PS:  Port Allen Sunset Bar and Grill overlooks the tour boats and is a nice and inexpensive place for a bite or a drink.  The views and sunset are beautiful and the beers are $3.


----------



## DeniseM (Jun 25, 2009)

thheath - question:

We are going to have a Jeep this trip and would like to do some off roading.  Not the tearing up the landscape kind, but the seeing something new kind.  I see there are lots of 4WD roads - is it pretty OK to use them, as long as they are not on private property?  Like in Waimea Canyon?


----------



## SueDonJ (Jun 25, 2009)

Last May my kids and their friends did the Captain Andy's Sunset Cruise on the catamaran and they absolutely LOVED it.  They said the food was okay but they would have paid the same price even without it, and the pictures they have are spectacular.  Steve had a blast riding on the front on the "trampoline."  If I remember right, we didn't have to drive very far from Waiohai to drop off/pick them up - thheath's description of the bar/grill nearby sounds familiar.  The "kids" set everything up through the concierge at Waiohai so probably the Beach Club will be able to do the same.
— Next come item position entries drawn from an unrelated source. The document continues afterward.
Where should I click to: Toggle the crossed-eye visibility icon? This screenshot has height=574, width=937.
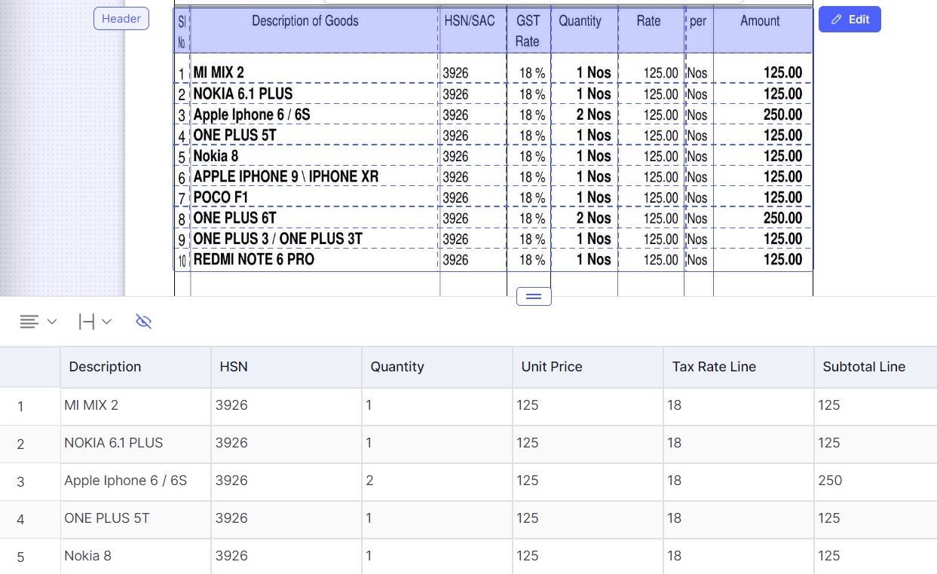click(143, 322)
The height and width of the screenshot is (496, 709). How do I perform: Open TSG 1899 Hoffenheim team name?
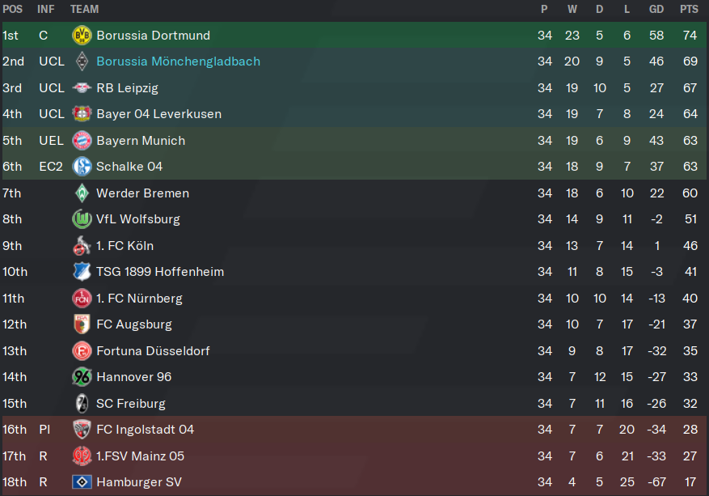point(160,272)
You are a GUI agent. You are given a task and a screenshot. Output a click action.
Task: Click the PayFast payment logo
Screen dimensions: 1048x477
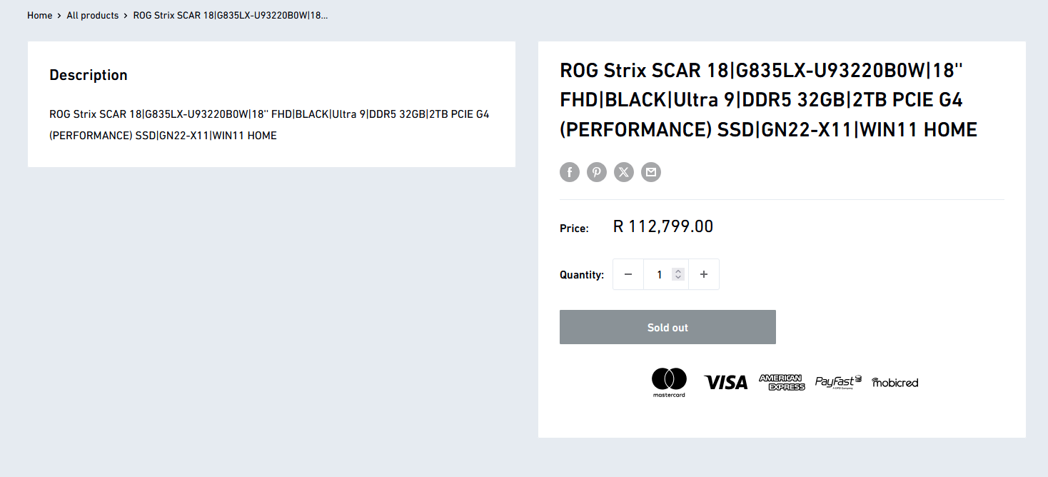tap(838, 383)
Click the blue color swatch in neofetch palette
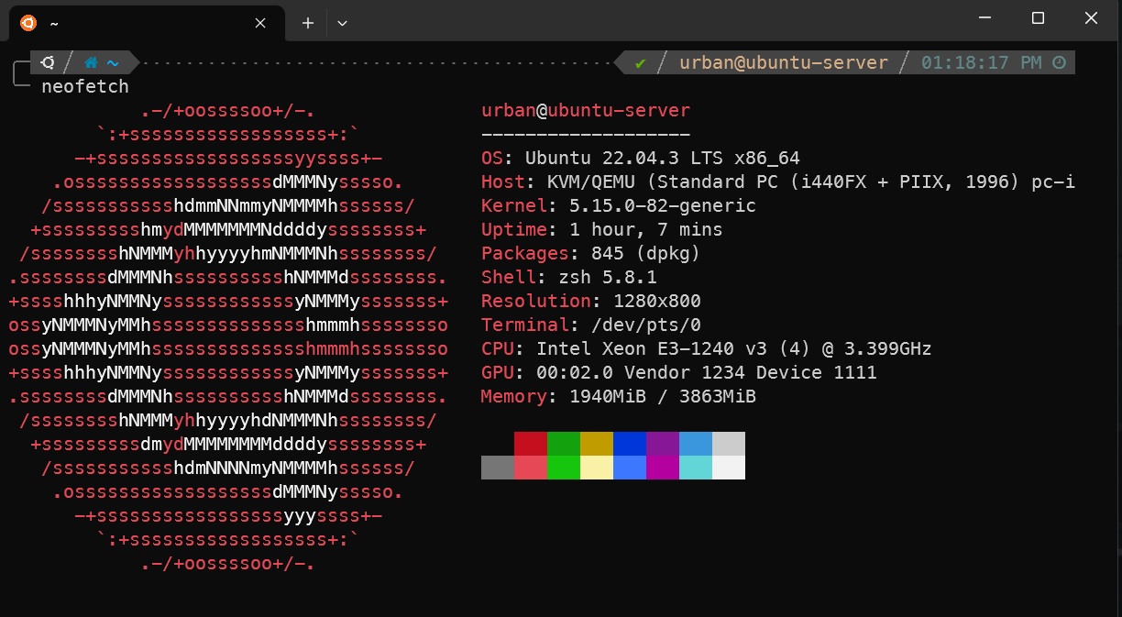 click(x=629, y=444)
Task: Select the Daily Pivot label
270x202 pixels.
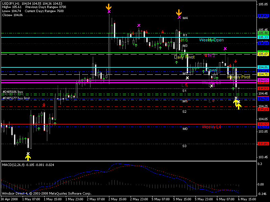Action: pos(184,57)
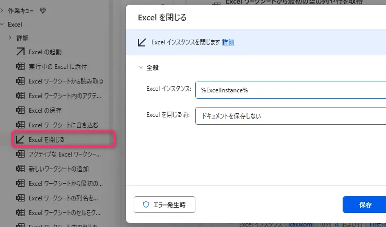
Task: Select Excel ワークシートの列名を... action
Action: (65, 198)
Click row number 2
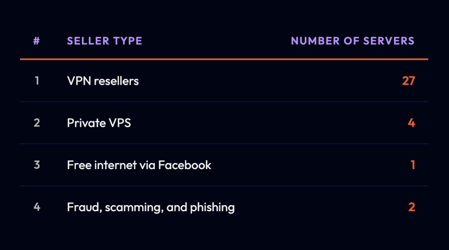 point(37,123)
Now I know you didn't ask for recommendations for anything and everything, but one other thing that all of us really enjoyed was the drive up to Waimea Canyon.  Do what the Kauai Revealed guide book says and go all the way to the second lookout beyond the "official" lookout - it's worth the extra time.  The second time we went we packed sandwiches/cold drinks and bought the fresh pineapple onsite, and had a nice picnic lunch.  Geeeze, I'm envious of your upcoming trip!


----------



## Zac495 (Jun 25, 2009)

DeniseM said:


> I think you mean Captain Sundown?
> 
> Captain Cook came to a very bad end in Hawaii!  Let's just say that he was a special guest at a luau!



:hysterical: 

Oops! 
Great point about the driving. My kids hate getting up at 5 am on vacation, though. The day trips leave at 7 or 8 am... Wish there was something that left from our hotel area...


----------



## Zac495 (Jun 25, 2009)

SueDonJ said:


> Last May my kids and their friends did the Captain Andy's Sunset Cruise on the catamaran and they absolutely LOVED it.  They said the food was okay but they would have paid the same price even without it, and the pictures they have are spectacular.  Steve had a blast riding on the front on the "trampoline."  If I remember right, we didn't have to drive very far from Waiohai to drop off/pick them up - thheath's description of the bar/grill nearby sounds familiar.  The "kids" set everything up through the concierge at Waiohai so probably the Beach Club will be able to do the same.
> 
> Now I know you didn't ask for recommendations for anything and everything, but one other thing that all of us really enjoyed was the drive up to Waimea Canyon.  Do what the Kauai Revealed guide book says and go all the way to the second lookout beyond the "official" lookout - it's worth the extra time.  The second time we went we packed sandwiches/cold drinks and bought the fresh pineapple onsite, and had a nice picnic lunch.  Geeeze, I'm envious of your upcoming trip!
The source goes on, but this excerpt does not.